NY Senate Dems reunite after years of schism
Two feuding factions of Democrats within the New York Senate have agreed to reconcile ahead of November’s election, reuniting a party that has been fractured for years.
The schism, which began just after Gov. Andrew Cuomo (D) took office, had pitted a handful of independent Democrats led by state Sen. Jeffrey Klein against the mainline Democratic caucus, run by state Sen. Andrea Stewart-Cousins.
Under the new agreement, Stewart-Cousins will become the sole leader of the Senate Democratic caucus. Klein will serve as her deputy.
“We are a house united, we stand, and we stand tall,” Stewart-Cousins said on Twitter.
Today is a great day, for the #NYSenate, for the @NYSenDems, and for our state. We are a house united, we stand, and we stand tall.
— Sen. Stewart-Cousins (@AndreaSCousins) April 4, 2018
Klein’s faction, which calls itself the Independent Democratic Conference (IDC), had caucused with Republicans, a move that handed them control of the upper chamber and gave them the opportunity to block elements of Cuomo’s agenda. They also gave Cuomo a convenient foil and a boogeyman against which to campaign.
{mosads}But both Cuomo and the IDC felt political pressures to reunite the party in the Trump era, when Democratic activists are demanding lockstep opposition to an unpopular president. Cuomo, who has faced criticism in the past for failing to unite the groups, now stares down a primary challenge from liberal activist and actor Cynthia Nixon. Several members of the independent caucus faced primary challenges from fellow Democrats.
The reunification will give Cuomo an opportunity to brag to Democratic voters, both as he runs for reelection this fall and as he prepares a likely presidential campaign in 2020. It will also relieve some pressure on those IDC members facing tough renomination fights.
The agreement had been months in the making, but it came to a head this week during a meeting in Manhattan involving Cuomo, Stewart-Cousins, Klein, top union officials and Rep. Joseph Crowley (D-N.Y.), the most powerful political boss left in New York, according to The New York Times.
Republicans still control 31 of the 63 seats in the state Senate, and a single Democrat caucuses with the GOP, giving them a one-seat majority. Mainline Democrats and the IDC control 29 seats. Two more seats are vacant. Those seats, one in the Bronx and one in Westchester County, will be filled in special elections later this month.
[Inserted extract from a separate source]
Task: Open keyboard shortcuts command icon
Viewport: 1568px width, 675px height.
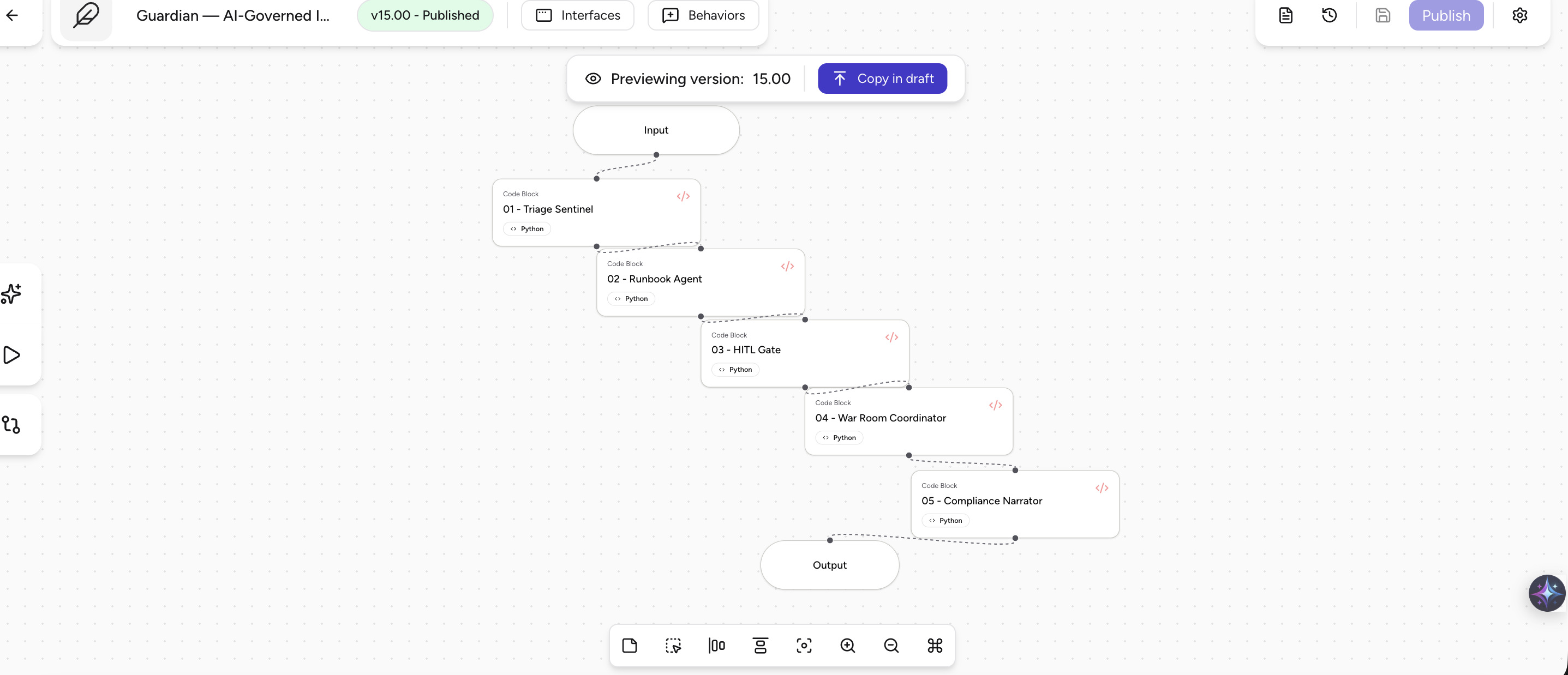Action: coord(935,646)

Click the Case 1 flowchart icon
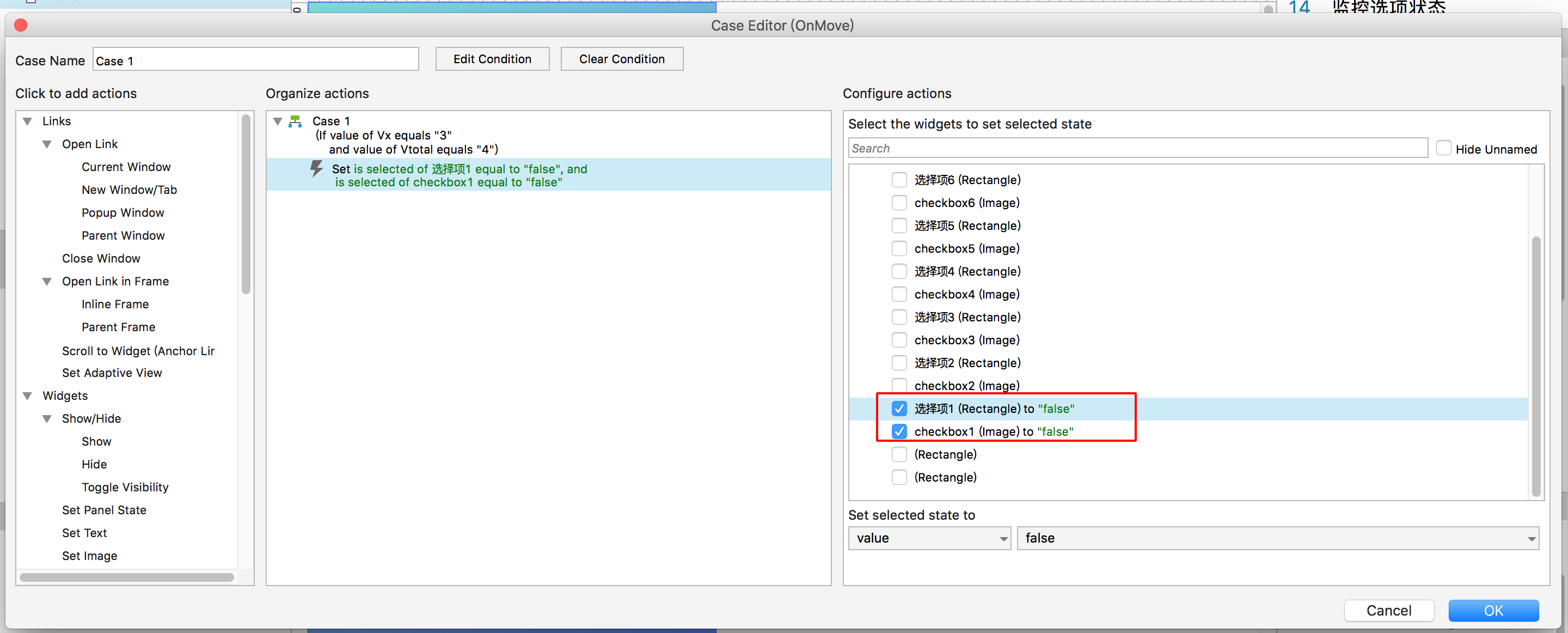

Democrats celebrated the reunification, even if it won’t deliver them the majority immediately.
“After years of Republicans voting against the will of their constituents and trying to turn back the clock on women’s rights, health care, environmental protections, and criminal justice reform, Leader Stewart-Cousins will now finally be empowered to use her leadership to unify state Democrats and pass meaningful and progressive legislation that will help all New Yorkers,” said Jessica Post, who heads the Democratic Legislative Campaign Committee.
Stewart-Cousins and Post had been critical of Cuomo for letting the independent faction caucus with the GOP, in exchange for leadership positions. In an unusually pointed statement in December 2016, Post said Cuomo had “an obligation to stand up and ensure that the will of the voters is respected in the New York Senate.”